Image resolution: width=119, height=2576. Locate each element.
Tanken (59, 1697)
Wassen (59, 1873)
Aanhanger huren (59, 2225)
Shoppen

§ ACTIVITY: Every line above is to be transcribed exactly, with nothing dropped.

§ RESPONSE TO THE EXERCISE:
Image resolution: width=119, height=2576. Locate each element.
Tanken (59, 1697)
Wassen (59, 1873)
Aanhanger huren (59, 2225)
Shoppen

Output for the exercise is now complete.